:: What you need to do ::
List each line of the data that holds the word "Follow".

+++ Provided material

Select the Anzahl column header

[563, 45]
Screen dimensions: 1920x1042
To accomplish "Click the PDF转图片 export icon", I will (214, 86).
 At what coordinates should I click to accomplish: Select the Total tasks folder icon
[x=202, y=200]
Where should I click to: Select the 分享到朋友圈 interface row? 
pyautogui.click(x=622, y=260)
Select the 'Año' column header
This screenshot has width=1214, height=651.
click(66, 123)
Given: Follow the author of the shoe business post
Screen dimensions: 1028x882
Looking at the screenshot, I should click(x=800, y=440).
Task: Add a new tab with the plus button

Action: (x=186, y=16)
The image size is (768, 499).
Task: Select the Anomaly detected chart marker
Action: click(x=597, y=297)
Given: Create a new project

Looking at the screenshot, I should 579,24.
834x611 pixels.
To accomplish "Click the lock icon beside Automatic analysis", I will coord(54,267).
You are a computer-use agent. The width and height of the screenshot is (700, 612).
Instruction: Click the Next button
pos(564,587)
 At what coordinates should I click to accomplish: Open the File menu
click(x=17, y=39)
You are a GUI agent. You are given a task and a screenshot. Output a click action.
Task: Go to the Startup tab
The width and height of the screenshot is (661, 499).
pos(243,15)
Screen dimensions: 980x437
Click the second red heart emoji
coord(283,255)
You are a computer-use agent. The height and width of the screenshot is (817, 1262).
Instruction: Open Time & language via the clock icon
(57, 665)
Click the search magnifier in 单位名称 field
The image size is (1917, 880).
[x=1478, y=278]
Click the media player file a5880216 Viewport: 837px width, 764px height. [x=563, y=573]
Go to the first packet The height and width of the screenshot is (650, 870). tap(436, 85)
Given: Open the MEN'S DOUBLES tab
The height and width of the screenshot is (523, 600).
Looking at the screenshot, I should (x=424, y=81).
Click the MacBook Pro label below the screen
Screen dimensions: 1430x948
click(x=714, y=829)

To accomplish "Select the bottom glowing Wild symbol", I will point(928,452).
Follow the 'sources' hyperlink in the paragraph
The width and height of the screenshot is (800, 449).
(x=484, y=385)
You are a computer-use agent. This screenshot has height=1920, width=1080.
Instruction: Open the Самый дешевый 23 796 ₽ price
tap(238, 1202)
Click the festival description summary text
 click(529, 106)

++++++

:: Expected answer ::
Given: Follow the author of the shoe business post
Follow the 'sources' hyperlink in the paragraph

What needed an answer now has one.